*TASK DATA*
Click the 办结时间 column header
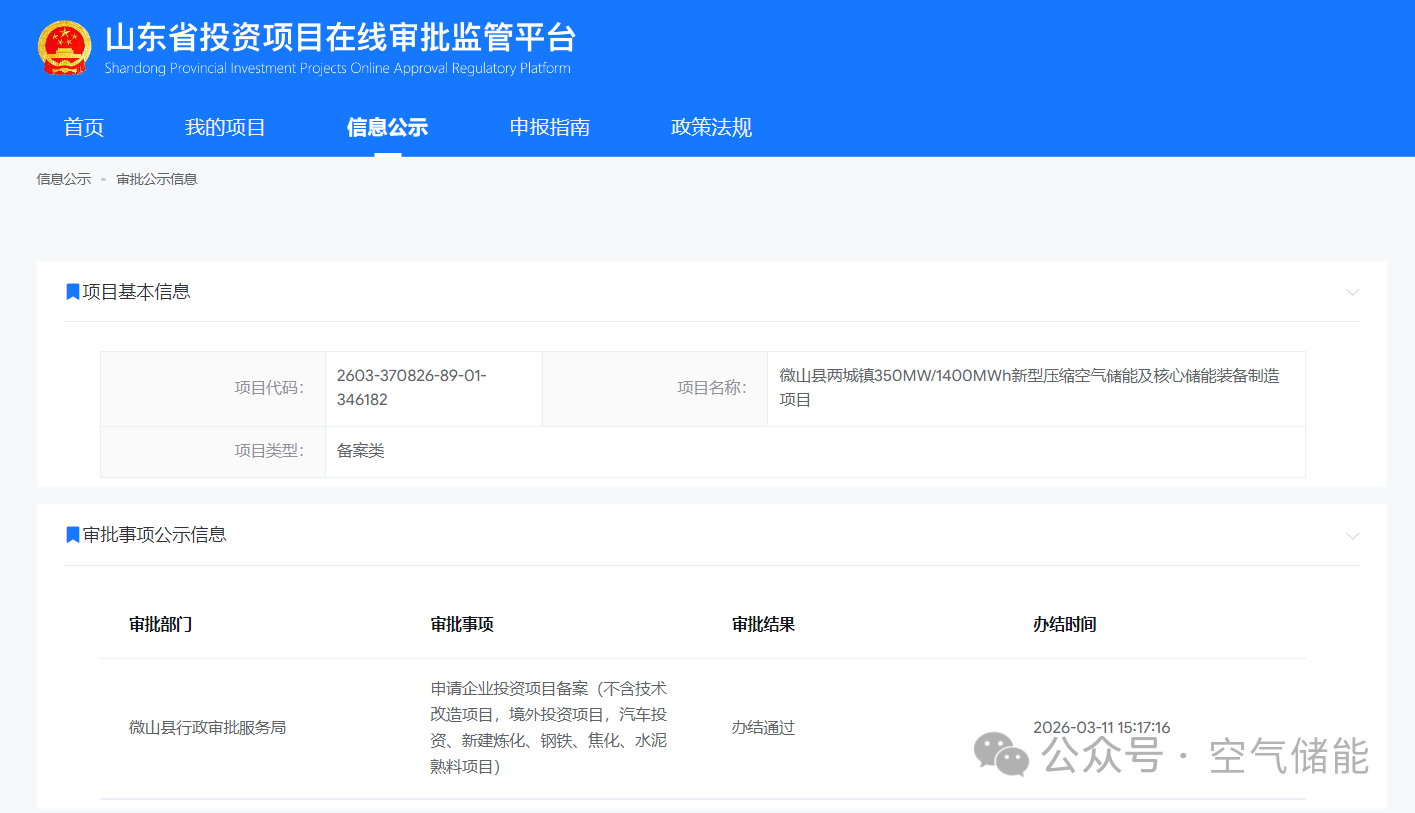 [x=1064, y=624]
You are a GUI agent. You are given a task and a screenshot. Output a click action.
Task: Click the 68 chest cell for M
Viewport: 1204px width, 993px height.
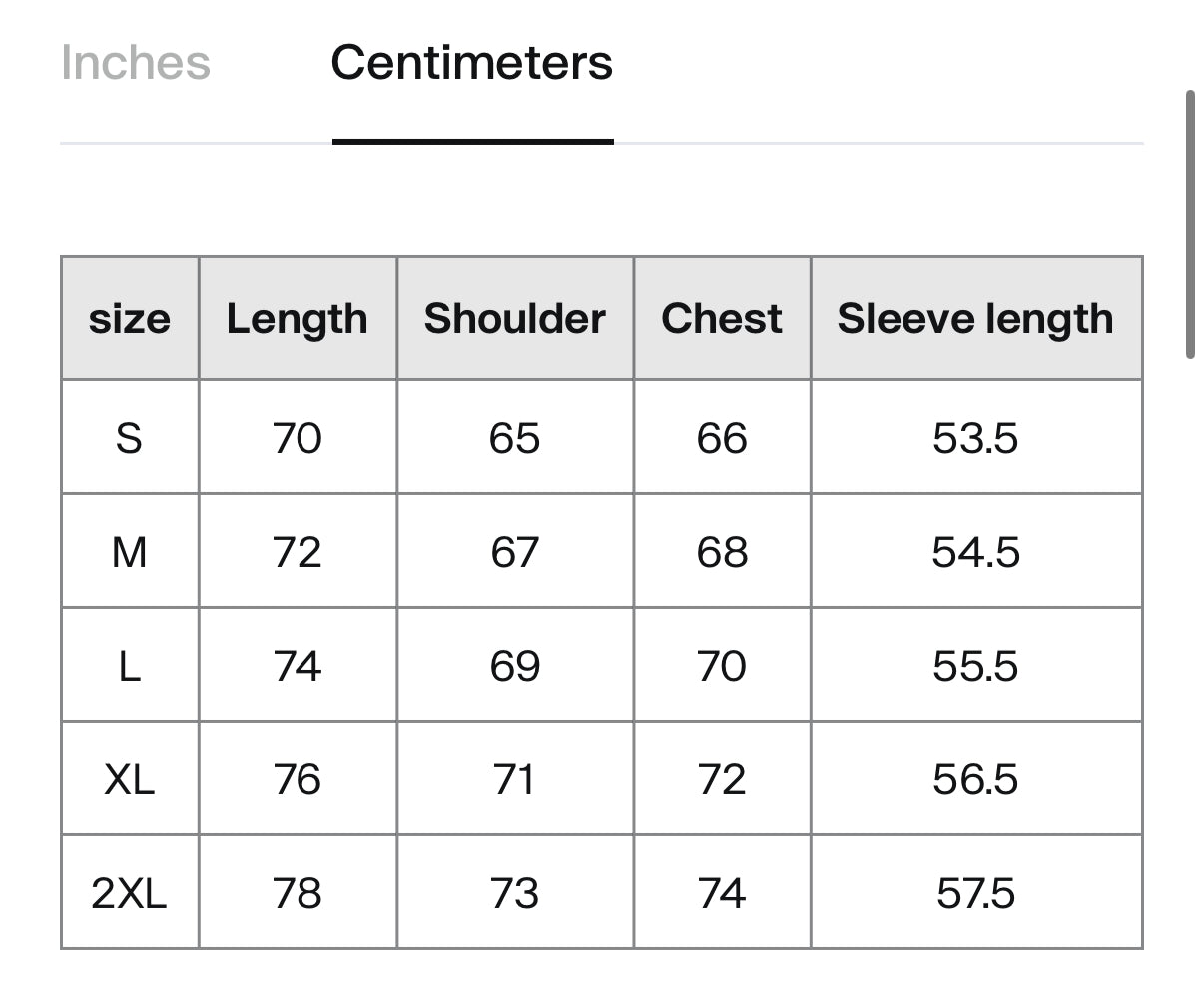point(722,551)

*PROBLEM DESCRIPTION*
Give the entries above again word for word, without any pictures.

*RESPONSE TO THE TASK*
Click the 办结时间 column header
 [x=1064, y=624]
You are a GUI agent. You are given a task and a screenshot. Output a click action.
Task: Click the 68 chest cell for M
Viewport: 1204px width, 993px height.
point(722,551)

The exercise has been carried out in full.